📈 Lecture 11 – Data 100, Spring 2025¶

Data 100, Spring 2025

Acknowledgments Page

In [8]:
import numpy as np
import pandas as pd
import matplotlib.pyplot as plt
%matplotlib inline
import seaborn as sns
import itertools
from mpl_toolkits.mplot3d import Axes3D
In [9]:
# Big font helper
def adjust_fontsize(size=None):
    SMALL_SIZE = 8
    MEDIUM_SIZE = 10
    BIGGER_SIZE = 12
    if size != None:
        SMALL_SIZE = MEDIUM_SIZE = BIGGER_SIZE = size

    plt.rc('font', size=SMALL_SIZE)          # controls default text sizes
    plt.rc('axes', titlesize=SMALL_SIZE)     # fontsize of the axes title
    plt.rc('axes', labelsize=MEDIUM_SIZE)    # fontsize of the x and y labels
    plt.rc('xtick', labelsize=SMALL_SIZE)    # fontsize of the tick labels
    plt.rc('ytick', labelsize=SMALL_SIZE)    # fontsize of the tick labels
    plt.rc('legend', fontsize=SMALL_SIZE)    # legend fontsize
    plt.rc('figure', titlesize=BIGGER_SIZE)  # fontsize of the figure title

🦭 Dugongs Part 1: Comparing Two Different Models, Both Fit with MSE¶

In [10]:
dugongs = pd.read_csv("data/dugongs.csv")
display(dugongs.head())

data_constant = dugongs["Age"]
data_linear = dugongs[["Length", "Age"]]
Length Age
0 1.77 1.5
1 1.80 1.0
2 1.85 1.5
3 1.87 1.5
4 2.02 2.5

🎢 Loss Surfaces¶

The average loss of the constant model using L2 loss (i.e., squared loss) is

$$ \Large \hat{R}(\theta_0) = \frac{1}{n}\sum_{i=1}^n (y_i - \theta_0)^2 $$

In [11]:
plt.style.use('default') # Revert style to default mpl
adjust_fontsize(size=16)
%matplotlib inline

# Calculates the MSE for a constant model given some value of theta
def mse_constant(theta, data):
    return np.mean(np.array([(y_obs - theta) ** 2 for y_obs in data]), axis=0)

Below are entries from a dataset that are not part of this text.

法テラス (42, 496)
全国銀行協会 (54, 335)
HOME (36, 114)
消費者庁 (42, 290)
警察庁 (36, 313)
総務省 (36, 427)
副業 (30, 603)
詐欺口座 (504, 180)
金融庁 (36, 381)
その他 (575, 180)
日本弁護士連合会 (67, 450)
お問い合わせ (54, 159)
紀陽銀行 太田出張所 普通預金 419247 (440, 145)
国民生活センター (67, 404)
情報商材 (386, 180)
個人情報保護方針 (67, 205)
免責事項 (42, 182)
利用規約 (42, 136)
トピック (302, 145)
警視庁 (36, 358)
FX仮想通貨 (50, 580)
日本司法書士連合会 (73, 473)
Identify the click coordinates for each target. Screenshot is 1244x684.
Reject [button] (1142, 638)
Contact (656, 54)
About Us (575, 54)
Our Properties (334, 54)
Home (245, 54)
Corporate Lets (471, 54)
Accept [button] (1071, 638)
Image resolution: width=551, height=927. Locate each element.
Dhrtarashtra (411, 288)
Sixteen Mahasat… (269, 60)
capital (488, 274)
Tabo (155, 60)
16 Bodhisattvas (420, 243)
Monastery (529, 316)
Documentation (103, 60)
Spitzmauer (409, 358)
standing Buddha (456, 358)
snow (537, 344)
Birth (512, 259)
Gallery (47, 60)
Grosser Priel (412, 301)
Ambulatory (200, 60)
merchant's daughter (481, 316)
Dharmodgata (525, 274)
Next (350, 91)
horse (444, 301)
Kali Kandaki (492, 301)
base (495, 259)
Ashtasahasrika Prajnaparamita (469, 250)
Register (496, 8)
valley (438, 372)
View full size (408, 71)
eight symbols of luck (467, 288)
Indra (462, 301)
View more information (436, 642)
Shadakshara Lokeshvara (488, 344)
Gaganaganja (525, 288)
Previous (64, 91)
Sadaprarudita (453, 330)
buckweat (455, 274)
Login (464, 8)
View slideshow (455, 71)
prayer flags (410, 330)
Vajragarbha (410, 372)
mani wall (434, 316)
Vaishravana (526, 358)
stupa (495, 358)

# Set up a range of theta values and calculate the MSE for each
thetas = np.linspace(-20, 42, 1000)
l2_loss_thetas = mse_constant(thetas, data_constant)

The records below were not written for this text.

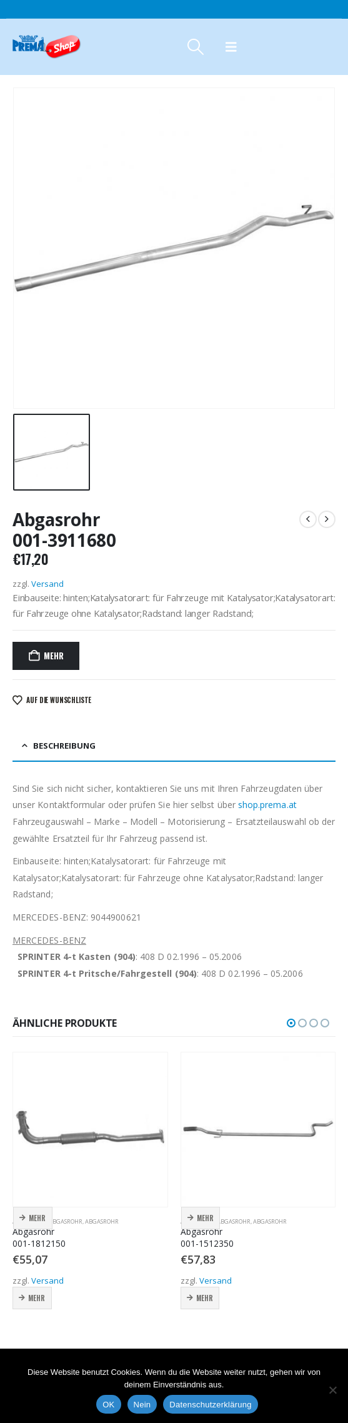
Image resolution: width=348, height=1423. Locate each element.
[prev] (308, 519)
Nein (142, 1404)
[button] (195, 47)
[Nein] (332, 1390)
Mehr (53, 655)
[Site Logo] (46, 47)
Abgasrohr (65, 1221)
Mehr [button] (37, 1218)
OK (108, 1404)
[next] (327, 519)
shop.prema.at (267, 805)
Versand (47, 583)
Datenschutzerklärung (210, 1404)
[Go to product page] (90, 1129)
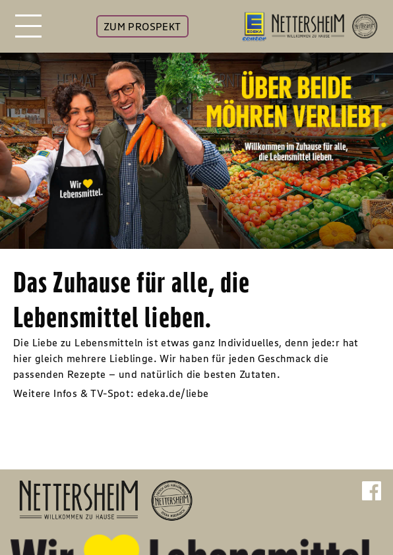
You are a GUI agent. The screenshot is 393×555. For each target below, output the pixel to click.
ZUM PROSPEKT (142, 26)
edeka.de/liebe (173, 393)
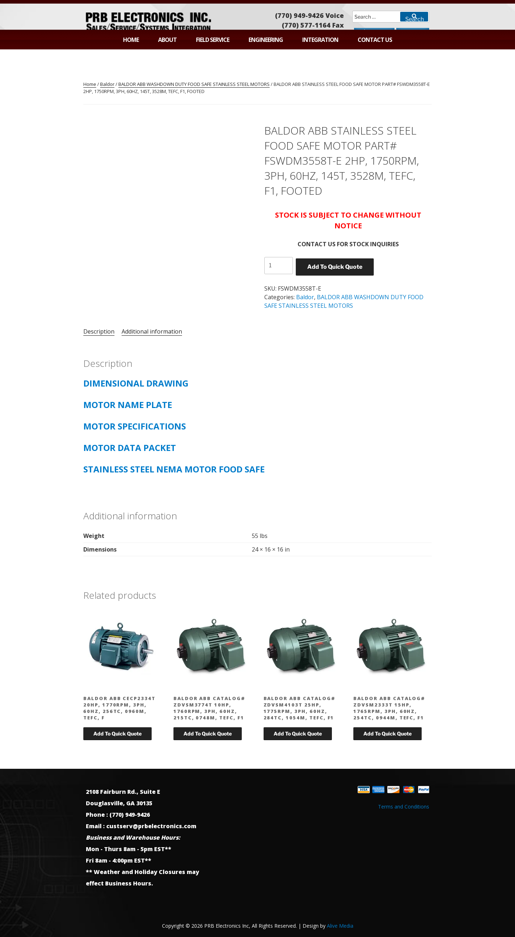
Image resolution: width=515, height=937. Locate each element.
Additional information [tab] (152, 331)
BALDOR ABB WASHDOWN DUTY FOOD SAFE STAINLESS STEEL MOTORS (194, 84)
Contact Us (375, 40)
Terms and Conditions (403, 806)
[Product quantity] (278, 265)
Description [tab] (98, 331)
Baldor (107, 84)
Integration (320, 40)
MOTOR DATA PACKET (129, 447)
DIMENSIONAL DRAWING (135, 383)
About (167, 40)
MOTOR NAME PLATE (127, 405)
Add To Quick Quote (334, 266)
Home (131, 40)
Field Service (212, 40)
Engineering (266, 40)
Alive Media (340, 925)
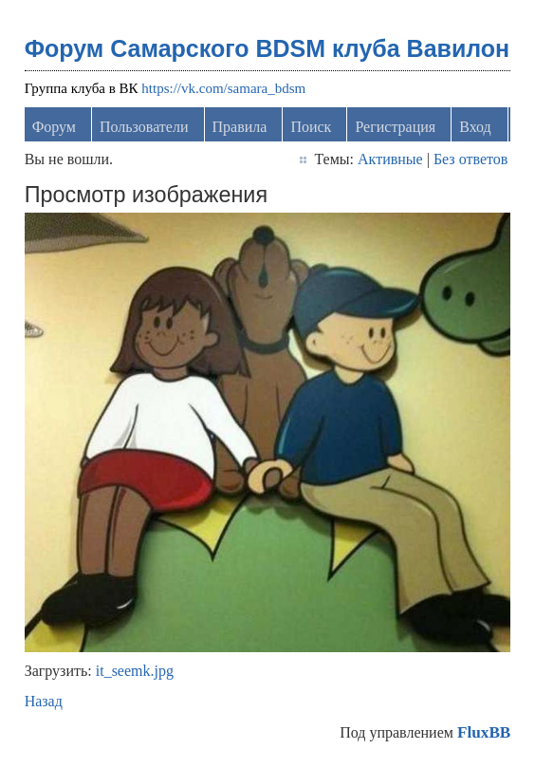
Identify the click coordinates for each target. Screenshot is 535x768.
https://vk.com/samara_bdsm (223, 88)
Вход (475, 127)
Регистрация (395, 127)
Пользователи (144, 127)
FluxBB (483, 732)
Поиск (310, 127)
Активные (390, 159)
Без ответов (470, 159)
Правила (240, 127)
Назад (44, 701)
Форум (54, 127)
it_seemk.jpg (135, 671)
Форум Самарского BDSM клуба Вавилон (267, 48)
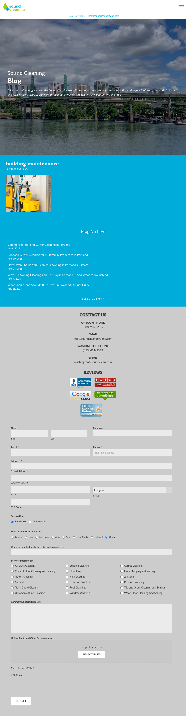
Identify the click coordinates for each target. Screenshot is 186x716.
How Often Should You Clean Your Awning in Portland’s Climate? (49, 264)
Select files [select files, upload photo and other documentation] (91, 654)
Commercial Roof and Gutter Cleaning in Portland (39, 244)
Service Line (17, 516)
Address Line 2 (19, 482)
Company (98, 428)
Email (15, 447)
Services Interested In (22, 560)
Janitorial (129, 576)
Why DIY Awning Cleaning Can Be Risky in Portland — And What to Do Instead (58, 274)
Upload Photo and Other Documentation (32, 638)
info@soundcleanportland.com (103, 15)
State (96, 495)
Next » (100, 298)
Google (18, 536)
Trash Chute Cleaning (27, 587)
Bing (31, 536)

# Plot the MSE as a function of the thetas
plt.plot(thetas, l2_loss_thetas)
plt.xlabel(r'$\theta_0$')
plt.ylabel(r'MSE')

# Optimal point
thetahat = np.mean(data_constant)
plt.scatter([thetahat], [mse_constant(thetahat, data_constant)], s=50, label = r"$\hat{\theta}_0$")
plt.legend()
# plt.savefig('mse_constant_loss.png', bbox_inches = 'tight');
plt.show()
No description has been provided for this image

The average loss for the SLR model using L2 loss is the following:

$$ \Large \hat{R}(\theta_0, \theta_1) = \frac{1}{n}\sum_{i=1}^n (y_i - (\theta_0 + \theta_1x))^2 $$

Note: Unlike the average loss of the constant model, which has one input, the average loss of SLR has two inputs!

In [12]:
# Run this cell to see a 3D visualization of the loss surface
import itertools
import plotly.graph_objects as go

# Calculates the MSE for a linear model given some values of theta_0 and theta_1
def mse_linear(theta_0, theta_1, data_linear):
    data_x, data_y = data_linear.iloc[:,0], data_linear.iloc[:,1]
    return np.mean(np.array([(y - (theta_0+theta_1*x)) ** 2 for x, y in zip(data_x, data_y)]), axis=0)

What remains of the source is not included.